Take the line with "Where should I click to: Click the 颜色" as the first and the last line of the data as the end. Write out both and every line between exactly, except pictures.

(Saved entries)

# # # # #

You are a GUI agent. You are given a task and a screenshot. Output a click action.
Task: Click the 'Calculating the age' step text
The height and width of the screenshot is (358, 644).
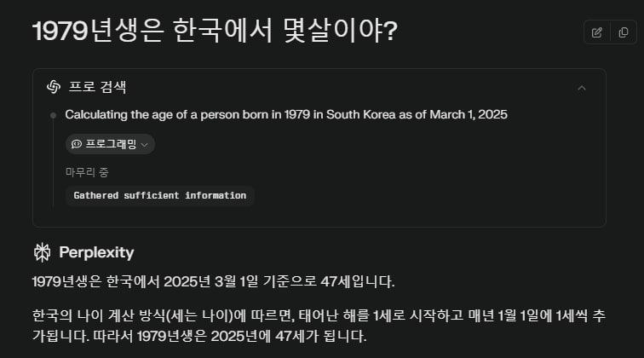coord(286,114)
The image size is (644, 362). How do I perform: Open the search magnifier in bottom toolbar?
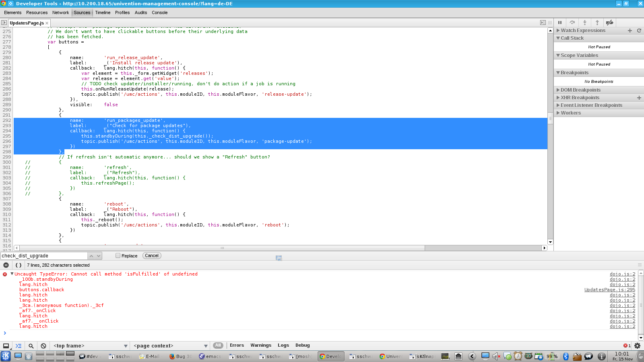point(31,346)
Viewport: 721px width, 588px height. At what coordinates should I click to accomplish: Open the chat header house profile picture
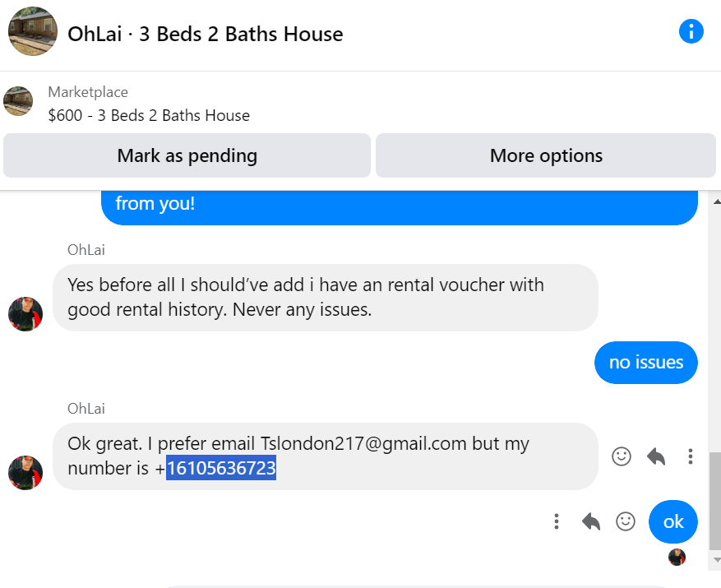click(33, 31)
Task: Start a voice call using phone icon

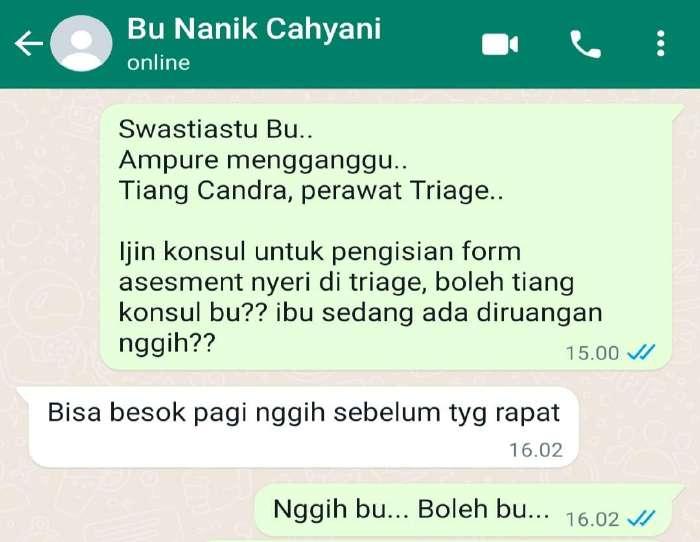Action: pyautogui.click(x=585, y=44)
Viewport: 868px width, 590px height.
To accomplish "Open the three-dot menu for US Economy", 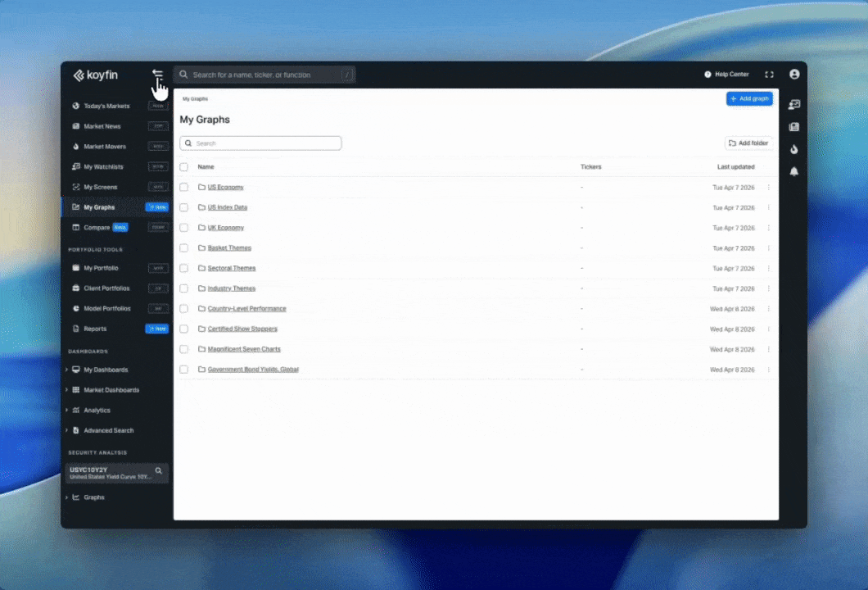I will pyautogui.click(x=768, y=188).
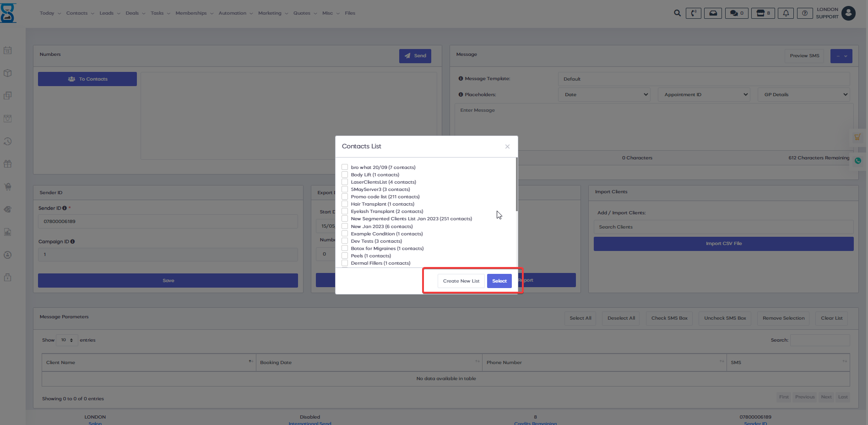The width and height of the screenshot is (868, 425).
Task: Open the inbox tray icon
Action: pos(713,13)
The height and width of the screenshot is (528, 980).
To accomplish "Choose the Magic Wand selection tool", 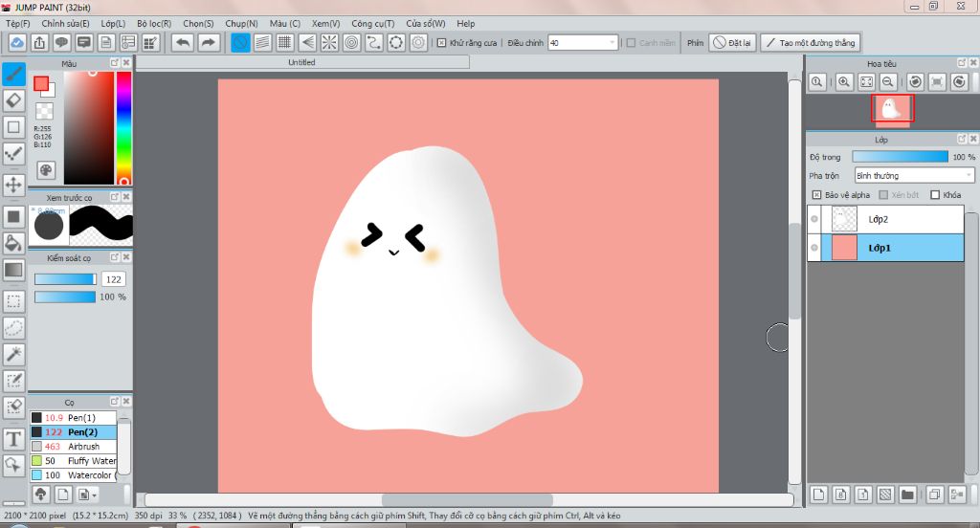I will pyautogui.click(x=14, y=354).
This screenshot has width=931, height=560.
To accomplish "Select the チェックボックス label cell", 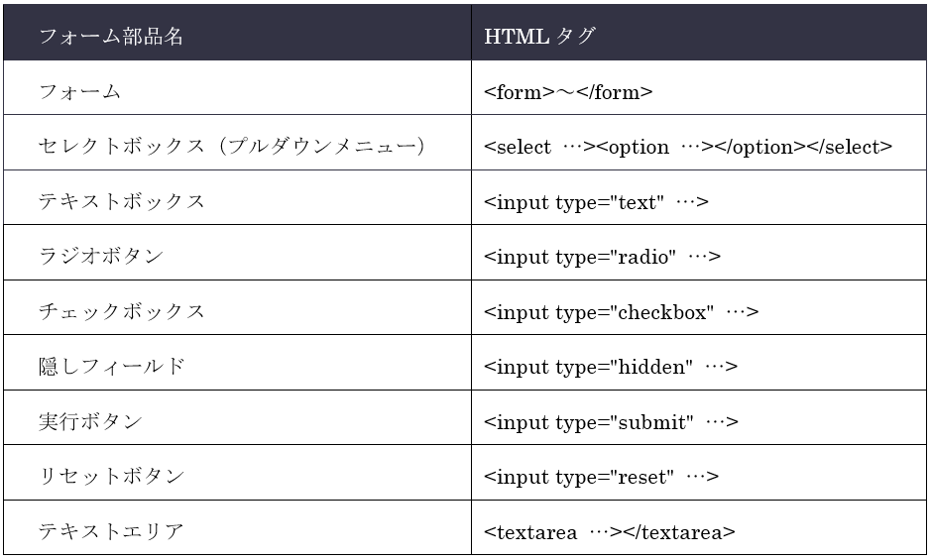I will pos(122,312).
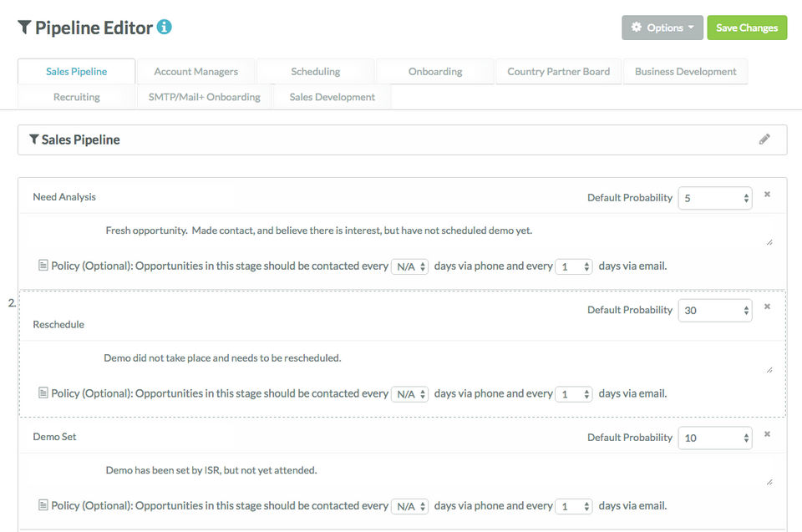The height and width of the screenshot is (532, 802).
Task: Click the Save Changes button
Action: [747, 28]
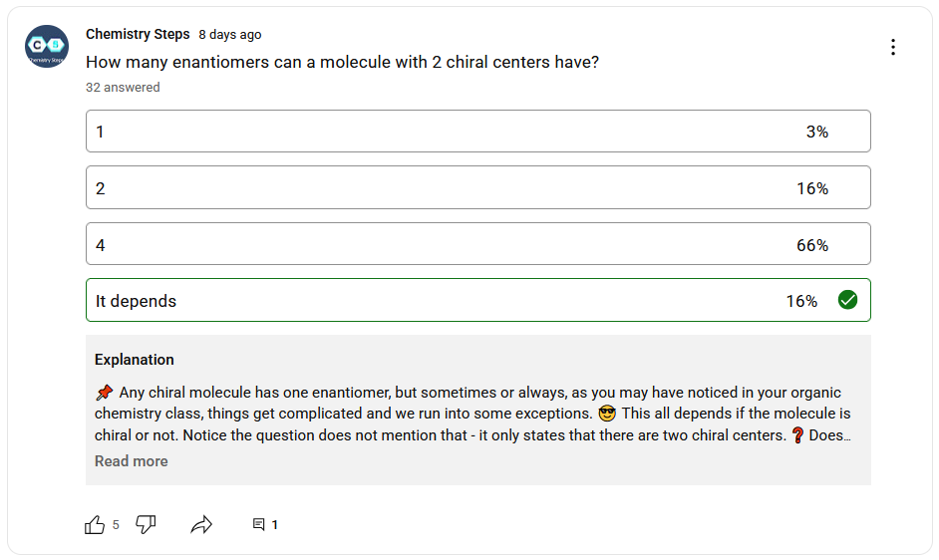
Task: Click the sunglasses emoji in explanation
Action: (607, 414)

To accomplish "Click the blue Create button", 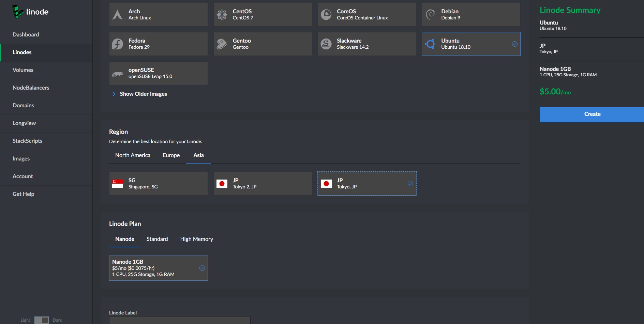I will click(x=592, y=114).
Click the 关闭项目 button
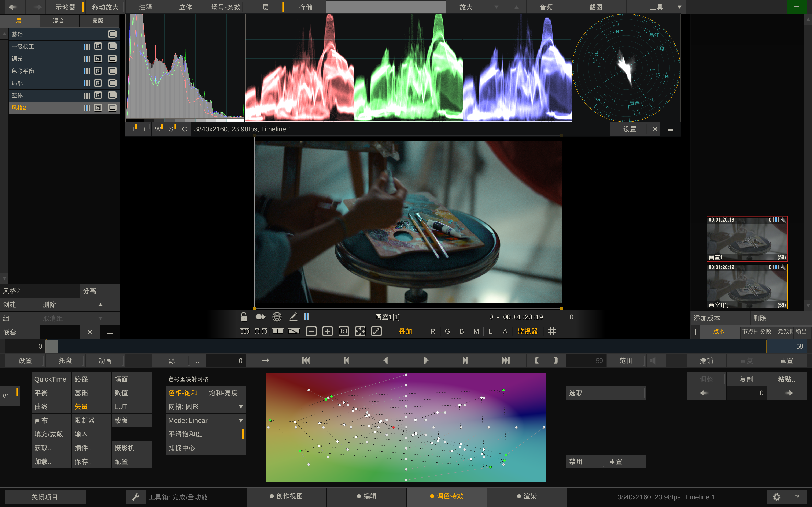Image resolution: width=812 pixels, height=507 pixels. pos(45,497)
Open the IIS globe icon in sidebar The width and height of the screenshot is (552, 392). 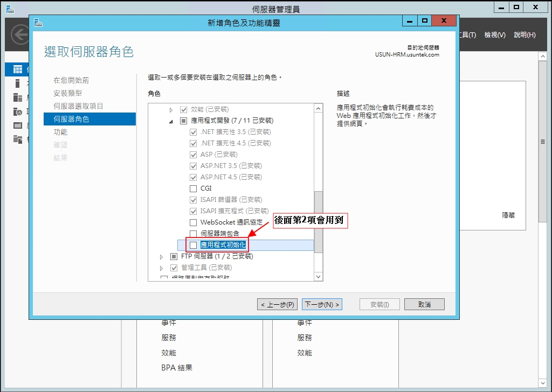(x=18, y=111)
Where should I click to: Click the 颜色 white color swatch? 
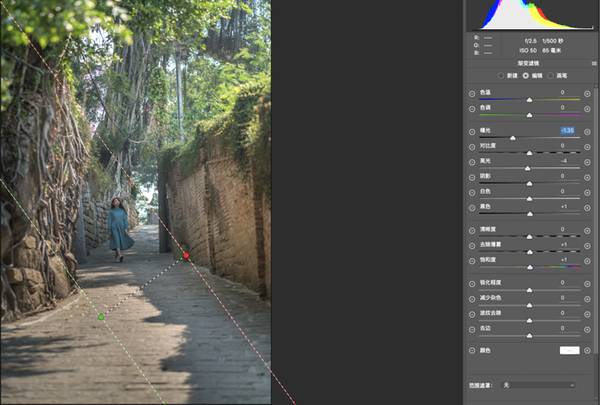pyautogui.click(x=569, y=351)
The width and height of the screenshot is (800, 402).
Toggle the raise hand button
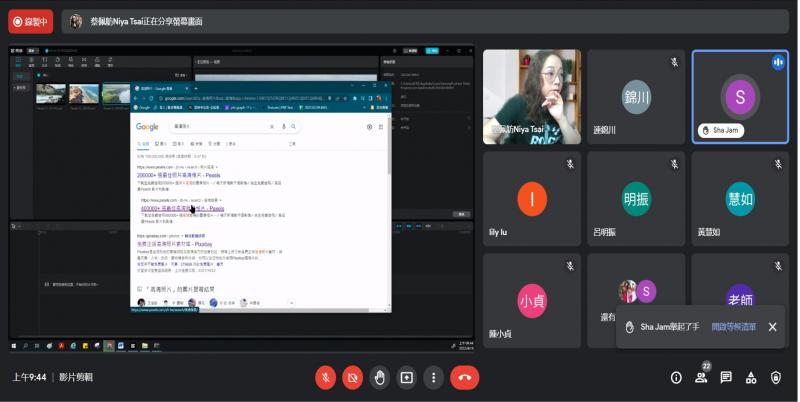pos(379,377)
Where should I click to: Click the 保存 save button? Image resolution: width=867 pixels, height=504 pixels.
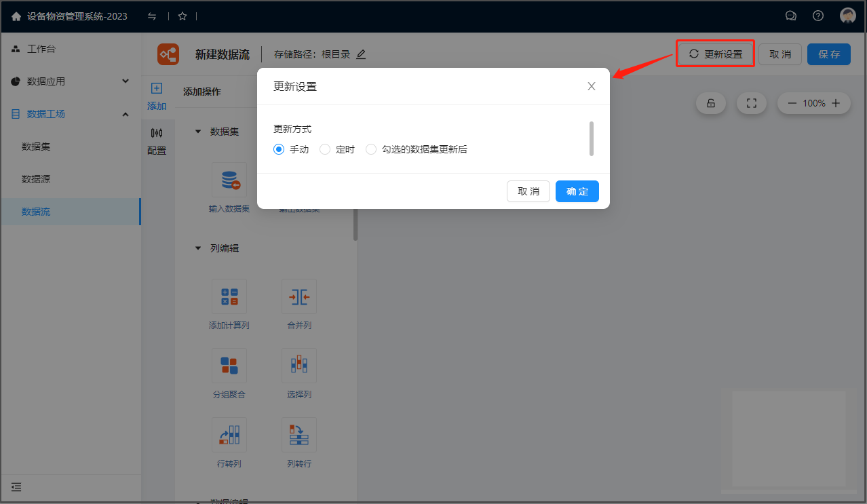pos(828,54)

# # # # #

[Response for this exercise]:
Where should I click to: Click the 颜色 white color swatch? 
pyautogui.click(x=569, y=351)
The width and height of the screenshot is (800, 402).
Toggle the raise hand button
pos(379,377)
Where should I click to: Click the 保存 save button? Image resolution: width=867 pixels, height=504 pixels.
pos(828,54)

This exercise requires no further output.